GOING HOME

Now ninety, she sits each day at the Alzheimer’s facility thinking of who knows what.   It has been five years since she ran her car through a fence and then professed not to have known she was driving.  Tests were conducted, and it was concluded that “compos mentis” no longer described her.  The moldy food filling her refrigerator added further confirmation, if any were needed.

Nothing much changes at the facility from day-to-day.  The patients, ninety percent female, are wheeled out to breakfast.  Only a few walk themselves, and those usually have canes or walkers.  After breakfast, the televisions cater to those who appear interested.  Others slump and sleep in their seats in the common area.  Most are wearing diapers beneath their clothes.   Conversations are few since the patients are generally too befuddled to formulate a question or an answer.  An eerie silence is pervasive, except for an occasional buzzing sound at the attendants’ station when any patient touches an exit door.  The noise is activated by the electronic bracelets they wear to assure there is no escape.
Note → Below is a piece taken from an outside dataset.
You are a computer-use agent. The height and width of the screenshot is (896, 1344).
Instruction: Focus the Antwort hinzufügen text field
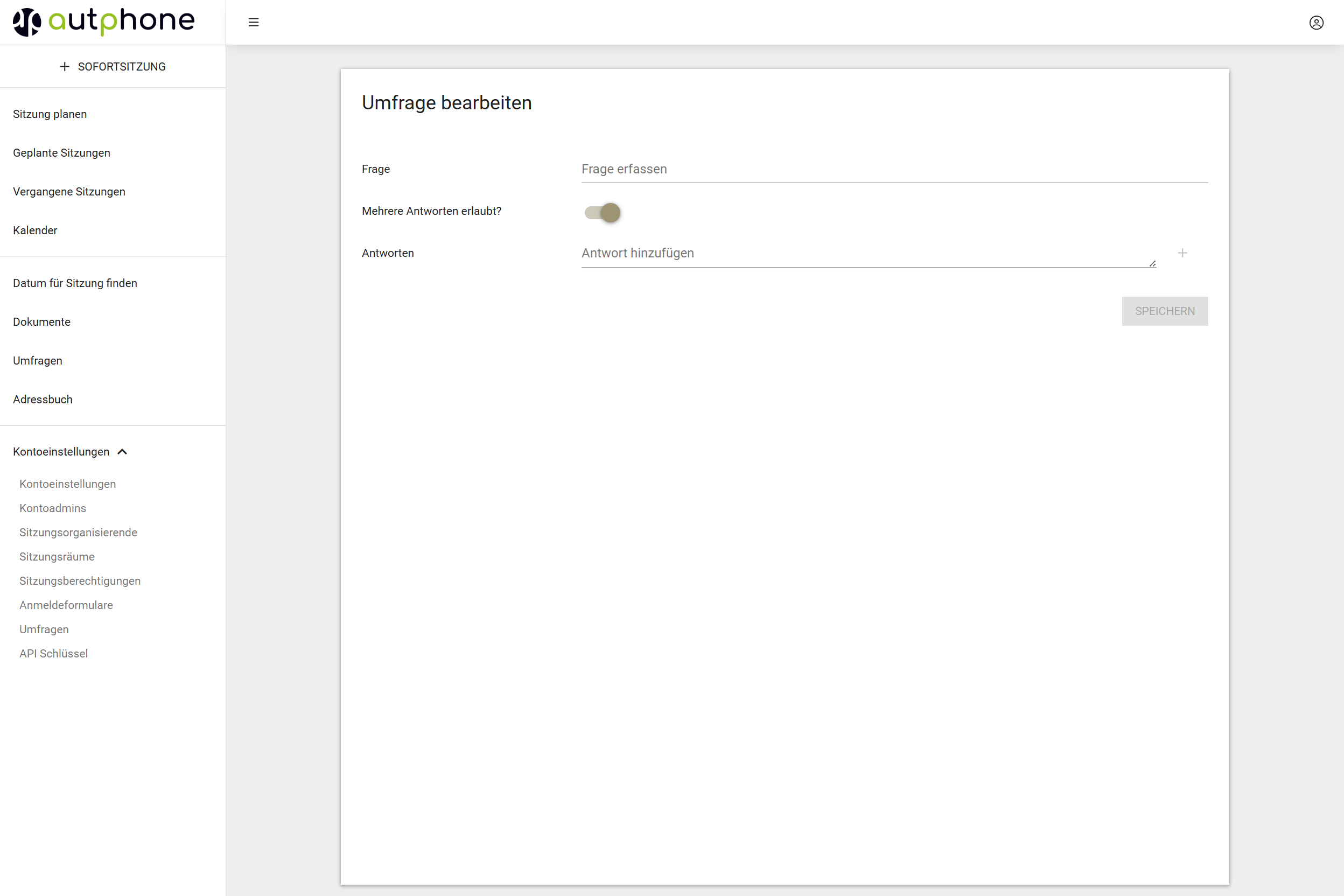pyautogui.click(x=866, y=253)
The staff, composed entirely of Caribbean women, circulates in pastel scrubs adding a touch of the exotic to a scene otherwise dominated by shades of gray.  Their lilting accents can sound charming, if you do not focus on the content, which often involves bed-pans or infections or even death.  The workers do not appear emotionally invested in the decay that surrounds them; perhaps, it is necessary for their self-preservation that they remain uninvolved, largely oblivious.  It is just their job.

In her day, and, in fact, up until she was in her late-seventies, she was an athlete.  She played tennis and hiked.  She loved music and art and gardening.  She was politically involved, and there was a sparkle to her blue eyes.   However, her broad range of enthusiastic interests was accompanied by a powerful self-centered narcissism that left friends and relatives confused about their feelings.  Did they like her?  Well, yes, she was so “energetic” and “positive.”  In the end, most of her relationships ended in disillusionment and disengagement on the part of the acquaintances, as they realized, finally, that she truly only cared about herself.

The rare visits to the center by relatives or remaining friends provoke a similar confusion.  There is a slow, inexorable decline in her functions, juxtaposed with identical surroundings where nothing seems to change except, occasionally, the cast of characters.

“Did she recognize you this time?” someone will ask.

“Yes, perhaps.  It’s hard to tell.  She asked how the family is.”

“They often cover that way, with general questions.   Was she alert?”

“She hasn’t been alert for several years.  But she still moves her arms.  Her neck supports her head, sort of.   She seems tired.  But if she sees ice cream, she revives.”

“She still has an appetite?”

“Yes, for sweets.”

Doctors rarely enter the building, unless there is an emergency or Medicaid allows payment for a “mental visit.”  But a slew of other service providers arrive each day to trim hair and nails, lead exercise, or sing folk songs, etc.  There are church services on Sunday for those who are interested, and even those who do not know if they are interested.  Instead of the television room, they are wheeled into a small chapel to hear a simple sermon after breakfast.  It is ironic that she, an adamant atheist throughout adulthood, is usually among the audience.

Some of the patients have numerous visitors, particularly when they first arrive.  Children come with grandchildren in tow, bringing gifts and food and flowers.  With some exceptions, these visits slow over time as the families realize that their ministrations are not acknowledged or, worse, not comprehended.  Alzheimer’s generally is not an acute disease.  It works faster on some than on others, but its progress is, so far, unstoppable.

“Oh, I’m just on vacation,” she used to say, when she first arrived.  “I’ll be getting back to my apartment any time now.”   More recently, with a decreasing grasp on reality, she will say:  “I’m just visiting a friend for lunch,” or “I wonder about some of the people here.”

Such pronouncements were greeted with humor in the beginning.  They showed her fighting spirit.  In time, they were less amusing as futility outweighed hopefulness.  When she asked if she lived in California or Connecticut, it emphasized her lack of mental function.  Instead of repeating these stories to show how positive she was, visitors regarded her confused questions as disturbing, as indications of how far she had fallen.  After three years or so, she stopped asking about leaving.  Optimism finally disappeared under the grinding tedium of a diminishing mind.

It was surprising, therefore, to receive a call last month from the social worker at the facility.  It seems that, in what must have been regarded as a fit of enlightened humanism, New Jersey passed a law requiring that each patient be asked to reaffirm, annually, that they wish to remain at the facility.

“We asked her if she would like to go home,” said the caller, “and she said she would.”

“Do you think she is capable of going home?”

“No, I don’t,” said the social worker.  “But we have to ask.”

“What do you want us to say?”

“As her guardians, you have to instruct us to keep her.”

“Okay.  Please continue to keep her.”

“Thank you.  We’ll check with you again next year.”

“Is this really necessary?”

“It’s the law,” was the reply.

So, she will remain at the facility for another year.  Barring a miraculous cure or a merciful death, she will not be going home.